Bill Sexton grew up on the water. A native of Maryland’s Eastern Shore, his maternal grandfather was a “water man,” making his living from fishing, tug boating and anything else that kept him on the Chesapeake Bay.

“That’s really where I got my background,” said Sexton, who grew up fishing and crabbing and has spent the past 26 years working for Phillips Seafood.

Last year he was appointed executive chef of the company’s flagship restaurant on Baltimore’s Inner Harbor.

He recently discussed seafood trends and crabbing with Nation’s Restaurant News.

What seafood trends are you seeing in Baltimore?

I think the biggest trend is ‘back to the bay.’ Both the state and a lot of advocates have pushed to clean the [Chesapeake] Bay so much that the seafood is coming back. The first big thing was the rockfish, which started coming back after they put a moratorium on commercial fishing. Then the crabs started to come back, and now the oysters.

For years people have lamented overfishing and over-crabbing in the Chesapeake. Are you saying the crabs are back?

The minute I say that, then we’re going to have a bad year. If a storm comes in or the weather’s too hot, the crabs move upriver or downriver. They’re really controlled by what goes on in the environment. Sometimes we’ll have great weather, and they’ll move into the pots, and then a lot more crabs are caught.

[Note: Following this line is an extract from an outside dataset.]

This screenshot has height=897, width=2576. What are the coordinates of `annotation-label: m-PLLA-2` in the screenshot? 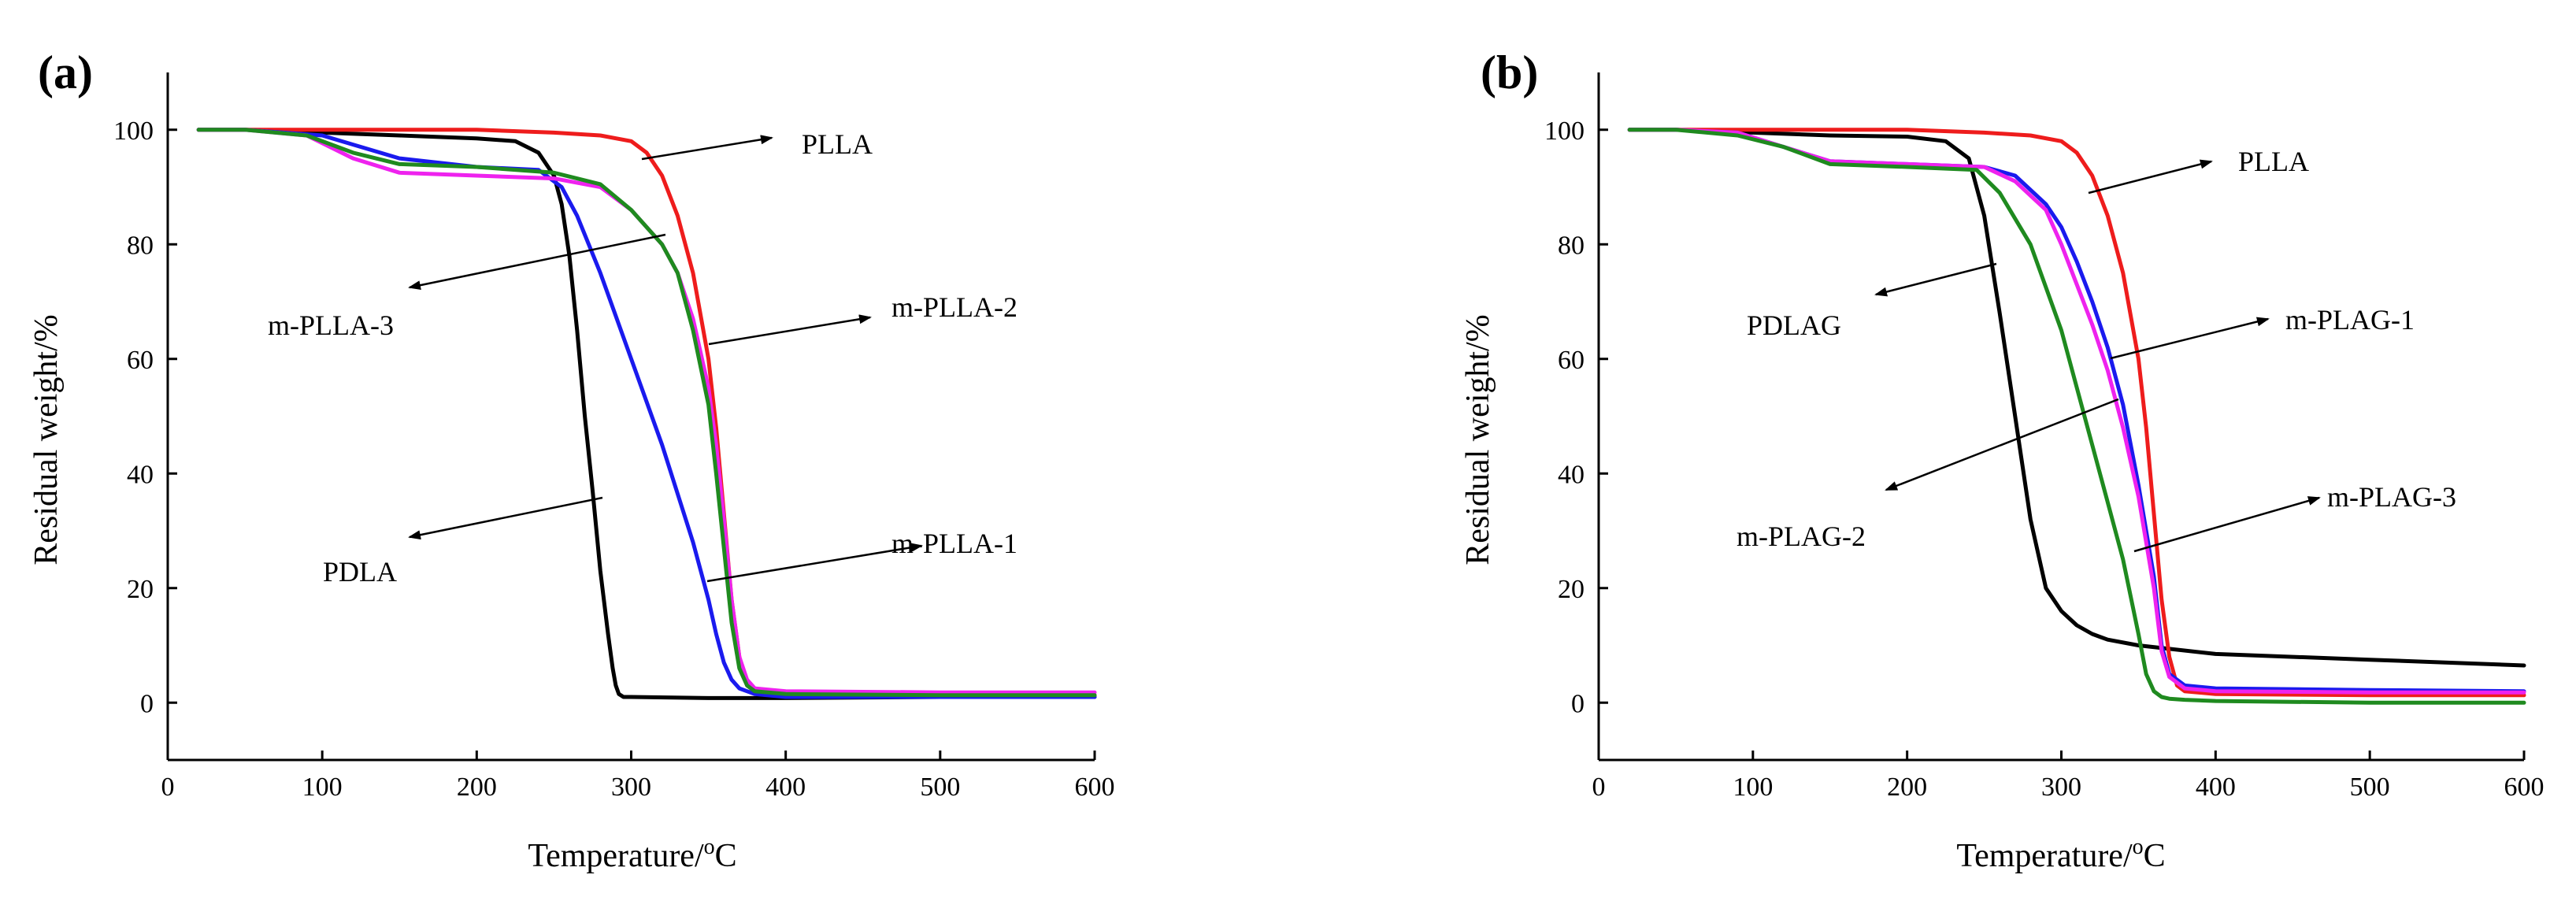 It's located at (954, 307).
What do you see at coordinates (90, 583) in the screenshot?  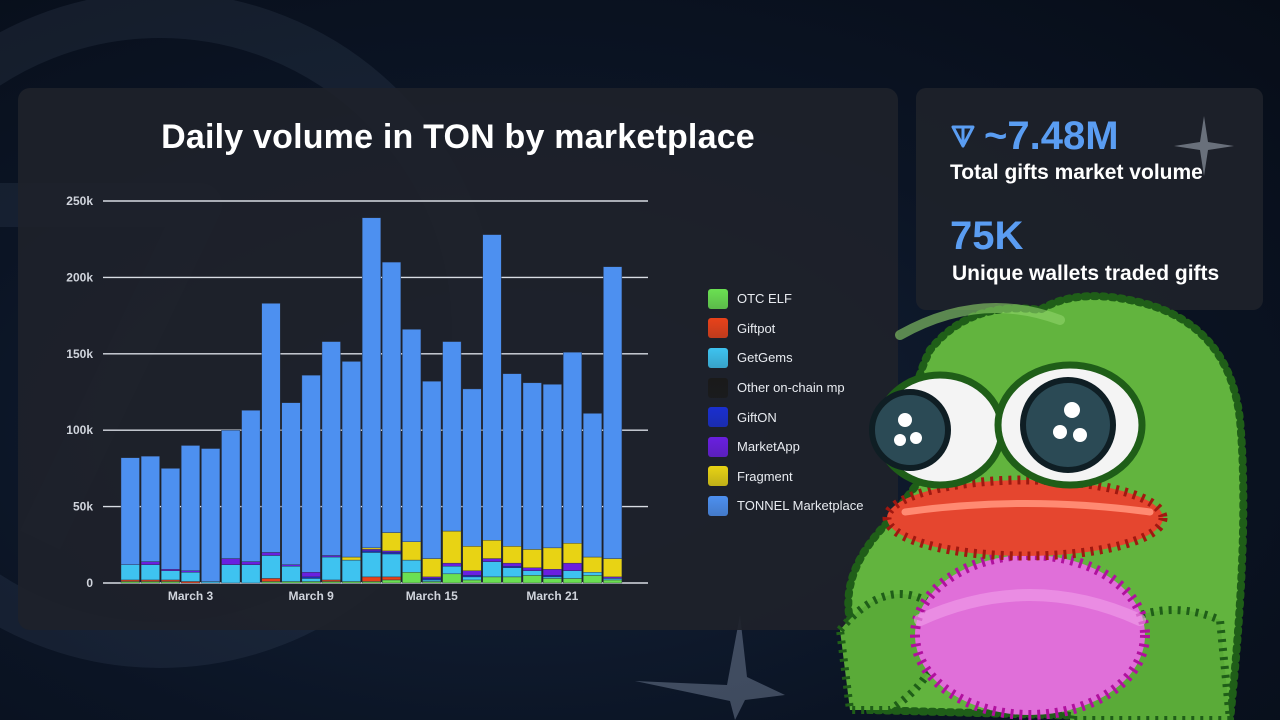 I see `y-tick-label: 0` at bounding box center [90, 583].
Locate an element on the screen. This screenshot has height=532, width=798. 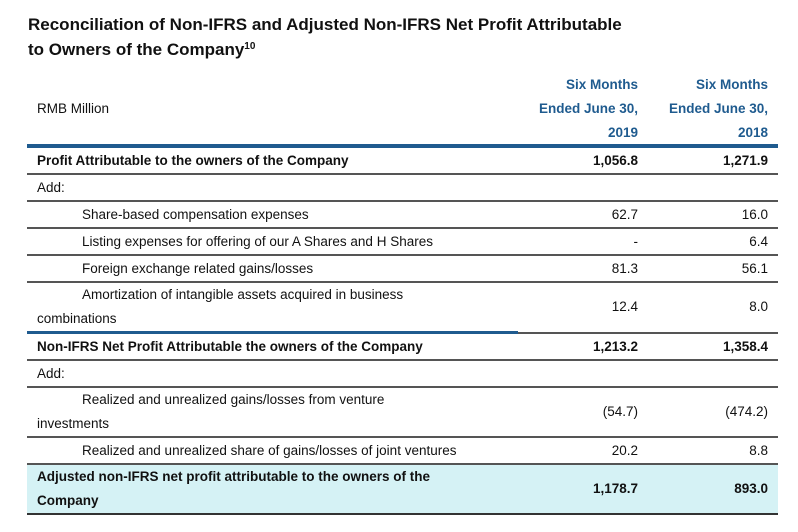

Last year was great. We had no problem getting really good-sized crabs. But sometimes a bad year leads to a good year, because you know the crabs are there. It’s a question of whether you’re in the right spot to get them.

For a long time it was so bad that all the crabs were being brought up from the South. But last year we opened a crab deck at the restaurant in Baltimore where large groups can go out and enjoy crab together, and it’s a big deal to sit on the deck and have crabs that come from Maryland.

Do you do a lot of fishing?

I’m in the restaurant business. When I have some vacation time I do it, but that’s about all the time I have anymore.

One nice thing about this family [Phillips] is we get to work with the local fishermen here. Fishing goes back so far that the business is all integrated here. When we opened up the crab deck, we were right away able to get what we needed. We already had the relationships going in.

We also serve a lot of oysters here, and [chief executive] Steve [Phillips] did a lot for the reinstituting of oysters in the Bay [by spearheading projects to re-seed oyster beds].

Now we serve six to seven different oysters. It seems like every one of the rivers has a different flavored oyster. Usually in the rivers you get a sweeter oyster, and when you get farther in the bay it’s a saltier oyster. The nice thing about real oyster eaters is they all have an opinion about what they think is best.

Those oysters are cultivated, right?

Almost everything that’s sold commercially is not considered a wild oyster. It’s not like the old days when they’d send the boats out and dredge for the oysters. They plan them, they cultivate them and then after 18 months or two years they harvest them. It’s become a science about how they handle everything.

It’s interesting, the guys who are doing it. It’s not like their families were doing it. They just wanted to do something unusual and all of a sudden they’re oystering.